PROBLEM TO WORK ON -> Your job is to set down the stretch of entries that opens with the line containing "The image size is (1568, 722)." and closes with the line containing "You are a computer-use". Keep both end lines, copy each exactly, and add nothing.

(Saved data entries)
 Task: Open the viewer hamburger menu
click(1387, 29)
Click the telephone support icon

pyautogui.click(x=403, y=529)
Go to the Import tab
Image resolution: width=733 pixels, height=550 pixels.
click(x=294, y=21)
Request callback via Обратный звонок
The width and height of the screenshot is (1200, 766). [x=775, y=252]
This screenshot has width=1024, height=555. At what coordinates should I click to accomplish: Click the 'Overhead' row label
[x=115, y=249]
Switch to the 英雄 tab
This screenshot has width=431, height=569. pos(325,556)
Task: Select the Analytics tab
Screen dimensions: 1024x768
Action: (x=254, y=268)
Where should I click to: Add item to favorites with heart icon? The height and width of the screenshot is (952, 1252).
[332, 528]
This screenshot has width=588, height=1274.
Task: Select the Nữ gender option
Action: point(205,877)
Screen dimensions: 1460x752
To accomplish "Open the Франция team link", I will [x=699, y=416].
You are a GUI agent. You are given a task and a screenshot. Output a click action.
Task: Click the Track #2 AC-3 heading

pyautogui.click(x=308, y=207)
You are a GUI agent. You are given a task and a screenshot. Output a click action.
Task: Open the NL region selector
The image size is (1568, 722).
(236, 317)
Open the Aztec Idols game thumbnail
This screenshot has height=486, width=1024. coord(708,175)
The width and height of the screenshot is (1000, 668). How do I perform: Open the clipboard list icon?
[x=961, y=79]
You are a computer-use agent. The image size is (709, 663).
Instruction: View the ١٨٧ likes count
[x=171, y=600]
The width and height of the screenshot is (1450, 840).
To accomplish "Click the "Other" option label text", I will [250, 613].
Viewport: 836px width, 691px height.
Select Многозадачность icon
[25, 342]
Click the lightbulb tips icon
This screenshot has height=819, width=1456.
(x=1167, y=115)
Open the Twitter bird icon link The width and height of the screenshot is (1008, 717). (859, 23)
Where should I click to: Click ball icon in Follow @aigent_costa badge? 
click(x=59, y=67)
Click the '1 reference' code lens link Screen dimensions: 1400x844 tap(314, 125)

EXERCISE ANSWER ->
The image size is (1568, 722).
(236, 317)
Open the Aztec Idols game thumbnail
This screenshot has height=486, width=1024. coord(708,175)
The width and height of the screenshot is (1000, 668). How do I perform: Open the clipboard list icon?
[x=961, y=79]
You are a computer-use agent. The image size is (709, 663).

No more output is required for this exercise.